> **What is being asked**
Gather from the material every line that contains the string "will".
== == ==
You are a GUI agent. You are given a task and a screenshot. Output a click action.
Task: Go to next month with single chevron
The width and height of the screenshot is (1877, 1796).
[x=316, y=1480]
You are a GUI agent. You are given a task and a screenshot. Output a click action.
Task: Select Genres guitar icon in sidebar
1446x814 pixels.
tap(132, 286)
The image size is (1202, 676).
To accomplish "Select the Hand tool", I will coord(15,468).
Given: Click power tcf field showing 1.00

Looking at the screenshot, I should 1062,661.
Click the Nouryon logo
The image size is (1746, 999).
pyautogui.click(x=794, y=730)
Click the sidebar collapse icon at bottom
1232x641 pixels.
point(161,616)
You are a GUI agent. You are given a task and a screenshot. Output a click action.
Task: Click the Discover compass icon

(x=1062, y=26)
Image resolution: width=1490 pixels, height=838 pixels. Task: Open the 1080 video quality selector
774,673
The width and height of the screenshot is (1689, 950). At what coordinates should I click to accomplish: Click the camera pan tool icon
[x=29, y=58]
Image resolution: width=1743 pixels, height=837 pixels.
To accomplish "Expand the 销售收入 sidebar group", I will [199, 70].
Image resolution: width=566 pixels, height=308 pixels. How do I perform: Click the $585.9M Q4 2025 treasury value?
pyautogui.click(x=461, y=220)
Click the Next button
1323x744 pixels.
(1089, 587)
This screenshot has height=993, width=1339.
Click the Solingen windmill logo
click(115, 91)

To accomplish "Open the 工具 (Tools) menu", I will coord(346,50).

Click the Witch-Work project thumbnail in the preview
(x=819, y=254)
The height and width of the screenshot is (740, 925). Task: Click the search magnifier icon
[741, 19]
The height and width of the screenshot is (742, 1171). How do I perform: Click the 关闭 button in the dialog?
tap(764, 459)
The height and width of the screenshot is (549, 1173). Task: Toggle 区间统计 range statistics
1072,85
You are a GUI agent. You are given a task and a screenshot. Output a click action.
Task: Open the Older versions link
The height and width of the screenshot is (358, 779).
== == ==
> **Answer for this exercise**
To accomplish "Select the Hand tool", I will coord(15,468).
To accomplish "Expand the 销售收入 sidebar group", I will [199, 70].
To accomplish "Open the 工具 (Tools) menu", I will coord(346,50).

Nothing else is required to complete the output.